New Delhi:The Supreme Court has said that if a patient has not responded favourably to the surgery or the treatment administered by a doctor or that the surgery has failed, the doctor cannot be held liable for medical negligence straightway. The apex court has made it clear that a simple lack of care, an error of judgment or an accident is not sufficient proof of negligence on part of the medical professional so long as the doctor follows the acceptable practice of the medical profession in discharge of his duties.
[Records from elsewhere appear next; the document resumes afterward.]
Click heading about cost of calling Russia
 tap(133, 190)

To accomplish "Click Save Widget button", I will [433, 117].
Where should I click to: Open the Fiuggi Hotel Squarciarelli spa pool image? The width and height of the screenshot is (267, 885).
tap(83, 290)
A bench comprising justices P S Narasimha and Pankaj Mithal, in judgment delivered on Friday, said: “simply for the reason that the patient has not responded favourably to the surgery or the treatment administered by a doctor or that the surgery has failed, the doctor cannot be held liable for medical negligence straightway by applying the doctrine of Res Ipsa Loquitor unless it is established by evidence that the doctor failed to exercise the due skill possessed by him in discharging of his duties”.
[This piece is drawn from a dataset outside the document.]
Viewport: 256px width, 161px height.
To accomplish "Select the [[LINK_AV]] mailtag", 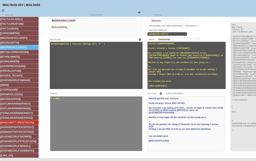I will [19, 155].
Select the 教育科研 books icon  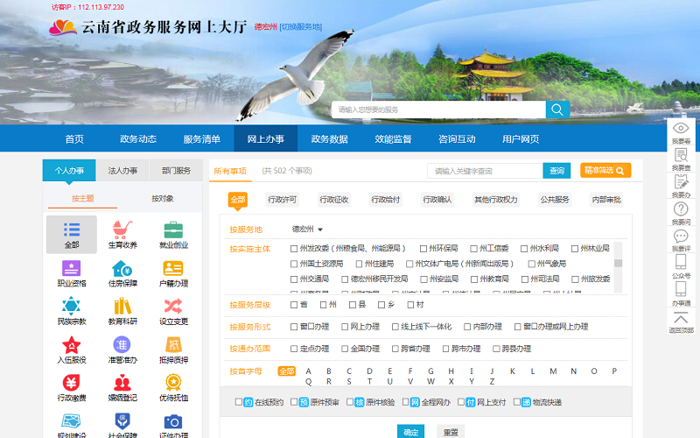point(123,307)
The bench said deterioration of the condition of the patient post-surgery is not necessarily indicative or suggestive of the fact that the surgery performed or the treatment given to the patient was not proper or inappropriate or that there was some negligence in administering the same. “In case of surgery or such treatment it is not necessary that in every case the condition of the patient would improve and the surgery is successful to the satisfaction of the patient”, said Justice Mithal, who authored the judgment on behalf of the bench.
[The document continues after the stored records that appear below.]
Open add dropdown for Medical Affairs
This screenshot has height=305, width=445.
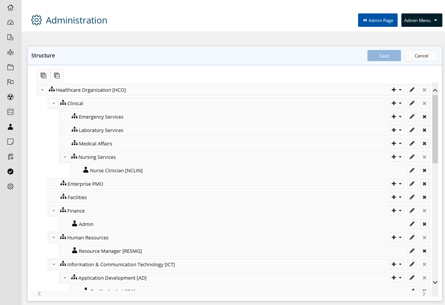(397, 144)
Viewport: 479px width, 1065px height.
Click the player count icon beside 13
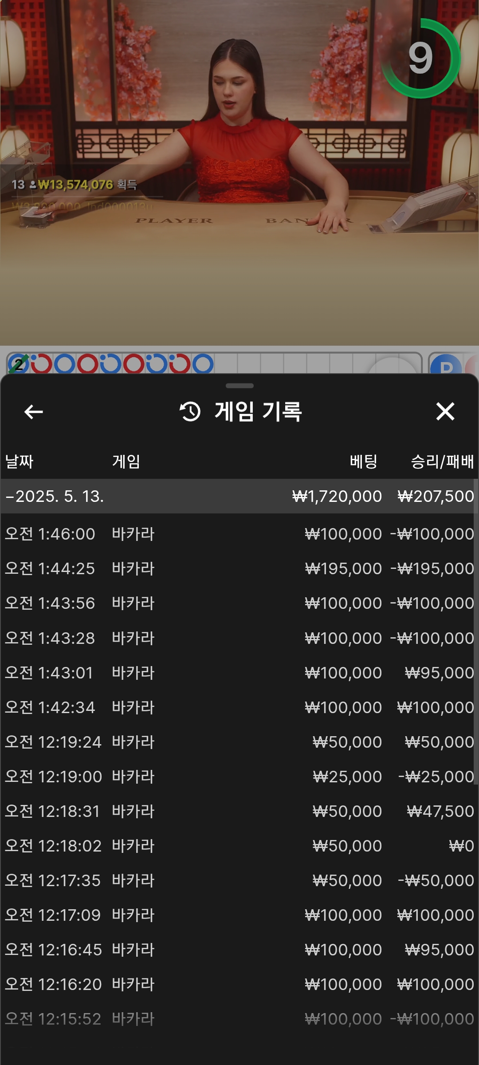[x=33, y=185]
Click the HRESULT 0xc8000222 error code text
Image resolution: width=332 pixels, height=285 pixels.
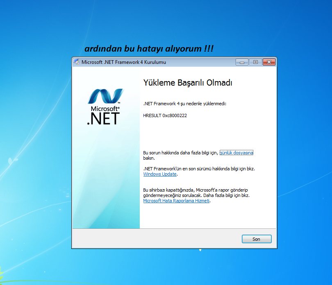click(x=165, y=115)
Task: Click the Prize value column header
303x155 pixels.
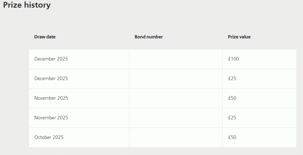Action: click(239, 37)
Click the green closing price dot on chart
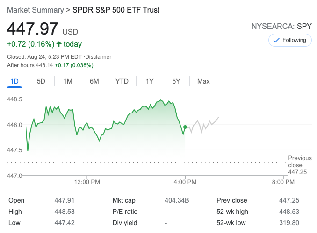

The apex court allowed an appeal filed by Dr Neeraj Sud and the Postgraduate Institute of Medical Sciences, Chandigarh against the 2011 order of the National Consumer Disputes Redressal Commission (NCDRC). The commission had directed them to pay Rs three lakh as compensation and Rs 50,000 as cost to complainant Jaswinder Singh and his father for negligence.
Justice Mithal said the complainants have not adduced any evidence to establish any negligence in the performance of surgery or treatment on part of Dr. Neeraj Sud or the PGI. Justice Mithal said the complainants mainly relied upon the medical records of the PGI which were obtained and considered by the state commission.
“Deterioration of the condition of the patient post-surgery is not necessarily indicative or suggestive of the fact that the surgery performed or the treatment given to the patient was not proper or inappropriate or that there was some negligence in administering the same”, said Justice Mithal.
Justice Mithal said in case of surgery or such treatment it is not necessary that in every case the condition of the patient would improve and the surgery is successful to the satisfaction of the patient. “It is very much possible that in some rare cases complications of such nature arise but that by itself does not establish any actionable negligence on part of the medical expert”, said the bench.
The bench said it is well recognized that actionable negligence in the context of the medical profession involves three constituents (i) duty to exercise due care; (ii) breach of duty and (iii) consequential damage. “However, a simple lack of care, an error of judgment or an accident is not sufficient proof of negligence on part of the medical professional so long as the doctor follows the acceptable practice of the medical profession in discharge of his duties”, said the bench.